练习任务 1 » 请把记录里从包含“Click the 12월 운영이익 amount 9,489,152”的那一行开始、一直到包含“click(400, 1139)”的那一行为止的各行写成编号列表，首尾两行都算在内，空行略去，图片不要放进答案。

报告题目：Flows and Homomorphisms of Planar Graphs

报告简介：It was conjectured by Jaeger that every planar graph of girth $4t$ has a homomorphism to the odd cycle of length $2t+1$. By duality, this can be modified to a more general Planar Circular Flow Conjecture: Every $2k$-edge-connected planar graph admits a circular $(2+2/k)$-flow. The $k=1,2$ cases are known as the 4CT and Grotzsch's theorem(3CT). It is open for $k\ge 3$. In this talk, we make further progress on the cases of $k=4,6$ by showing the following: (i) every $10$-edge-connected planar graph admits a circular $5/2$-flow, and (ii) every $16$-edge-connected planar graph admits a circular $7/3$-flow.

Note that the dual version of statement (i) on homomorphism was previously proved by Dvorak-Postle (Combinatorica 2017) with a compute-aided proof, while our argument is compute-free and much shorter with additional implication on antisymmetric flows. The dual of statement (ii) indicates that every planar graph of girth $16$ has a homomorphism to the 7-cycle.

记录信息 »
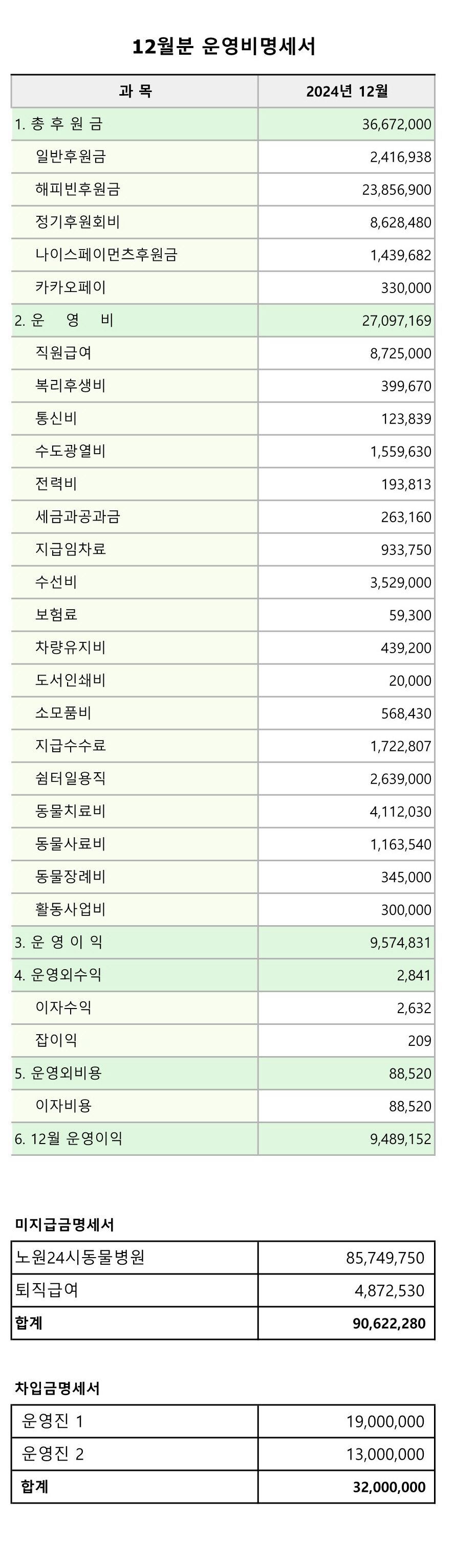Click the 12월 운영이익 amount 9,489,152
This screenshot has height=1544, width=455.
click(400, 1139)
* * *
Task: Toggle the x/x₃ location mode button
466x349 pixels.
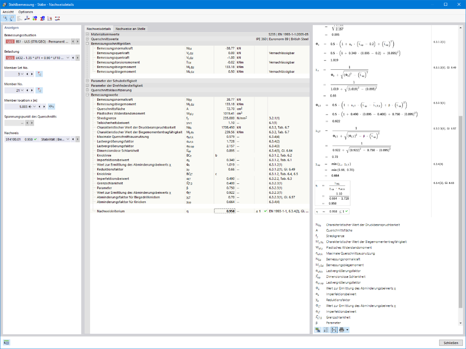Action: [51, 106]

练习任务 2 » 这段报告简介里出现了哪些人名？请全部列出。

正确答案 1 »
1. Click the 12월 운영이익 amount 9,489,152
2. This screenshot has height=1544, width=455.
3. click(400, 1139)

正确答案 2 » Jaeger、Grotzsch、Dvorak、Postle